PCR Detection ofPhytoplasma from Sweet Potato Witches

Using the software of PCRDESN,two pairs of primers, R16mF2/ R16mR2 and R16F2/ R16R2, were designed based on the 16S rDNA sequence of Phytoplasma from Michigen Aster yellows(MIAY), Elm yellows(EY),Canadian peach X-disease(CX),Jujube witches’ broom(JWB)and Cherry lethal yellow(CLY) published in references. DNAs as templates were extracted from sweet potato midrib infected with or without Phytoplasma. Phytoplasma in sweet potato witches’ broom was detected using PCR and Nested-PCR. A Phytoplasma-specific 1.5 kb fragment and a 1.2 kb special fragment were amplified with PCR and Nested-PCR, respectively. The minimal amount of DNA extracted from the infected sweet potato for molecular detection using PCR and Nested-PCR were 107.3 pg/μl and 0.01073 pg/μl. It is showed that the methods of PCR and Nested-PCR were very sensitive, rapid and reliable in detecting sweet potato disease associated with Phytoplasma.
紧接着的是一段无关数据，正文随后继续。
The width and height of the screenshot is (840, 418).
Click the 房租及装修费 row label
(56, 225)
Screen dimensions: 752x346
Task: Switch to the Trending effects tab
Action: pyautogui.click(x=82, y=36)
Furthermore, Nested-PCR based on the PCR was more sensitive than PCR about 10000 times in detecting phytoplasma in sweet potato witches’ broom. The conclusion is that the molecular detection of Phytoplasma in sweet potato witches’ broom is a better method nowadays.